Dimço Kaptan pek iyi anlayamadığı bu sözlere kulak vermeyerek soyulmuş bir kaplumbağaya benzeyen yuvarlak elinin kalın, kambur parmaklarıyla beyaz sakalını karıştırıyor; ötekiler, fen, hakikat ilahının zekâ ile muaşakasından doğmuş yeni bir mesihi dinleyen genç, dinç havariyyun gibi ciddi, sakin duruyorlardı. Radko Balkaneski, evet, bu yeni mesih; büyük, parlak gözlerini kırpmadan yeni bir hakikat İncil’ini ezberden okuyordu. “Kuvvet” dinini havarilerine anlatıyordu: Hak yoktu. Her şey kuvvetti. Ezemeyen ezilecek, öldüremeyen ölecekti. Tabiatın değişmeyen, asla gizli kapaklı olmayan ali kanunu zayıfın düşmanıydı. Bütün kâinat bir mücadeleden ibaret değil miydi? Ölümden hayat çıkıyordu. Yutulan zaaflardan kuvvet doğuyordu. Avrupalıların yalanlarına, boş nazariyelere, sosyalistlik hülyalarına aldanmamalıydı. “İnsaniyet” fikri dünyanın en büyük, en münasebetsiz, en eski, en rezil saçmalığıydı. Hristiyanlıktan evvel, bir veba gibi bazı dimağlara girmiş, birçok milletin, birçok cemiyetin mahvına sebep olmuştu.

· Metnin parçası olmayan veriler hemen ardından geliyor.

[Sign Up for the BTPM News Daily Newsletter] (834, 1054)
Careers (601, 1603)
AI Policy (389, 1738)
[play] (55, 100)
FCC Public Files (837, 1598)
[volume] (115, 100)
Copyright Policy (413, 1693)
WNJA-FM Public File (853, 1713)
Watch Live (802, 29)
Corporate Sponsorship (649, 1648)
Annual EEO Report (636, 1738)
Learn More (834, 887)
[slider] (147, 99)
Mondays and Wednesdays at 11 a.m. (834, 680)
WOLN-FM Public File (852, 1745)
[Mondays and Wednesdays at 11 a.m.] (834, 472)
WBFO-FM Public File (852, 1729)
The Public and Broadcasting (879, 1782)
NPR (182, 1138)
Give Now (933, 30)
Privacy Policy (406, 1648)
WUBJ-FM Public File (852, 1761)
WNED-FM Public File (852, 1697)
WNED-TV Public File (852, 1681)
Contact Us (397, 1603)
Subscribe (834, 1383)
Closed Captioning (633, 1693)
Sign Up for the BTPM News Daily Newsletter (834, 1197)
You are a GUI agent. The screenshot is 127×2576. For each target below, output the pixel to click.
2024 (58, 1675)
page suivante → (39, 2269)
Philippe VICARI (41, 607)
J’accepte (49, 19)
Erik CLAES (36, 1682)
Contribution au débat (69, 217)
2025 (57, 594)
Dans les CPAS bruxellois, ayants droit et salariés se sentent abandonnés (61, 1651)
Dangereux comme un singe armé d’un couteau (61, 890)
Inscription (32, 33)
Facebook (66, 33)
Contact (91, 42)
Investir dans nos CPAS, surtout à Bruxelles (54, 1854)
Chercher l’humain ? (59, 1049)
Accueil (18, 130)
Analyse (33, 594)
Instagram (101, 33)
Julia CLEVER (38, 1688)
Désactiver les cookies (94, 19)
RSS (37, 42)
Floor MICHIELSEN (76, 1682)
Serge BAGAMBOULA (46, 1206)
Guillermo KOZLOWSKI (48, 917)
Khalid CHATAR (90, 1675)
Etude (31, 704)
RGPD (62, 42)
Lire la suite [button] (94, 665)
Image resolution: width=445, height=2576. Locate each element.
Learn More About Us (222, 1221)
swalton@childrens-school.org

Bugünkü Avrupalılar laf söylerken başka, iş yaparken başka idiler. En büyük Avrupalı, en büyük Alman, Prens Bismarck harp zamanında ne yapardı? Fransız köylülerini doldurduğu evleri ateşe verdirerek hepsini canlı canlı yakar, onların çığlıklarını en latif konser gibi dinler, sonra etrafa savrulan alevli dumanları koklayıp gülerek piposunu çeker, “Bu Fransız köylüleri kavrulmuş soğan kokuyor!” diye eğlenmez miydi? Beyaz bayrak çeken kalenin üzerine top atmadılar bahanesiyle generallere darılmadı mıydı? Teslim olan Fransız askerlerini açlıktan öldürtmez miydi? Onları sularda boğdurtmaz mıydı? “Fransızı biraz kazıyınız, altında Türk bulacaksınız.” diye düşmanlarını tahkir eden Bismarck, bu, hakikaten bir dâhi olan büyük adam, sulh zamanlarında da harp zamanlarında da yalnız kuvvete inanıyordu. Dimağında merhamet, insaniyet gibi marazi, muzır hâller yoktu. Muntazam Fransız askerlerine hiç aman verilmemesini, sivil ahaliye de mümkün olduğu kadar fenalık yapılmasını emrederdi. Kendi büyük ruhunun büyük kuvvetini bütün milletinde aynıyla göremediği için canı sıkılır:
“Ah bu bizim Almanlar! Fransızları öldürüyorlar ama iştahla, istekle öldürmüyorlar!” derdi. Fransızların Almanlardan aşağı kalır yanları yoktu. Afrika’da esir aldıkları Arapların kafalarını tıraş ediyorlar, boğazlarına kadar kuma gömerek güneşte, öğle güneşinin şuaları altında bırakıyorlar, çabuk ölmesin diye ara sıra üzerlerine su döküyorlardı. İngilizlerin yaptığı katliamlar sayılamazdı. Bu ciddi, akıllı millet, bıçağının altına giren mağlubun hiçbir şeyine, ne asaletine, ne güzelliğine, ne ihtiyarlığına, ne çocukluğuna bakardı. Bu sayede değil miydi ki şimdi dünyaya, bütün dünyaya hükmediyorlar.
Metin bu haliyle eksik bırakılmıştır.